SUPPLIED PASSAGE:
----------

Or the development system
Do you ever get tired of pointing that out?
Do you ever get tired of pointing that out?
I do and I'll stop once it sinks in
So what do you expect to change?
I know you mentioned they are unproven, but listing guys like that and slapping them in the "positives" category is kind of what I'm talking about when I say the bar of success has been put so low for some of you. If 4-5 of those guys become quality and key NHLers then that would be brilliant by Sakic, but if realistically only 2-3 of them turn into consistent NHLers than that's nothing too special either. In other words, we have no idea how that's going to look, and certainly shouldn't be anointing that as a success right now...which is precisely what some folks are doing. It is something to look forward to for us as fans, but it's not a feather in Sakic's cap right now.
You can't possibly think the development team is as good as they can be?
That argument would hold more water if you couldn't say it about literally any prospect pool in the league, even the ones we all envy. Drafting is part of Sakic's job whether you like to admit it or not.
But if you want to go ahead and say that we don't know what will happen to those guys, therefore it means nothing, it stands to reason that what's really needed is some more time to see how the drafting actually plays out before we judge how Sakic has done as a GM.
Has he made mistakes? Good God yes. But part of the problem here is that when he was building his team's depth, he had to do it entirely out of free agency, because he came in with no homegrown depth whatsoever. Free Agency is notoriously filled with old, slow, journeyman players in a lot of cases. Could he have done better? Probably, but the point is that he had NO OTHER METHOD TO FILL A TEAM because the drafting had been so bad. Now that we have some more U23 options, it stands to reason that maybe, just maybe, things will get better and this is a one-off year.

----------

MATERIAL:
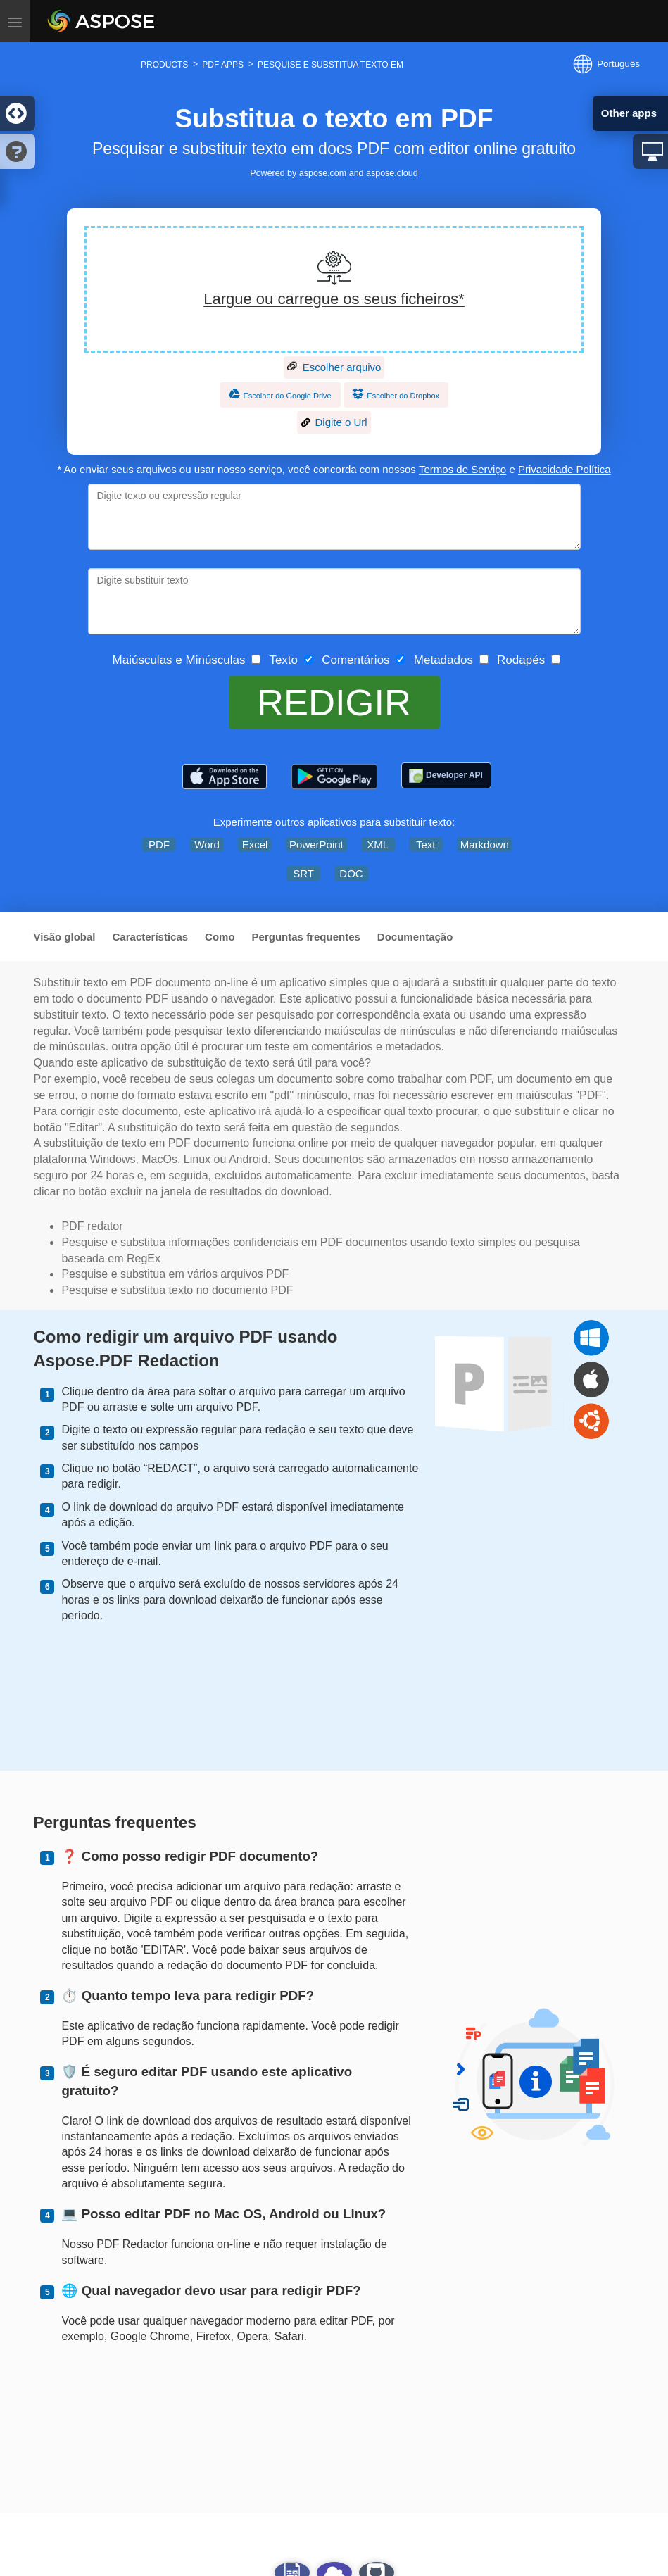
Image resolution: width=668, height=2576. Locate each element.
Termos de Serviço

----------

DIRECTIONS:
a: Quote the forum thread about Sakic, starting with "You can't possibly" and going on through "done as a GM.".
b: According to the forum thread about Sakic, why did he have to build his team's depth entirely out of free agency?

WRITTEN ANSWERS:
a:
You can't possibly think the development team is as good as they can be?
That argument would hold more water if you couldn't say it about literally any prospect pool in the league, even the ones we all envy. Drafting is part of Sakic's job whether you like to admit it or not.
But if you want to go ahead and say that we don't know what will happen to those guys, therefore it means nothing, it stands to reason that what's really needed is some more time to see how the drafting actually plays out before we judge how Sakic has done as a GM.

b: He came in with no homegrown depth whatsoever. The drafting had been so bad that he had no other method to fill a team.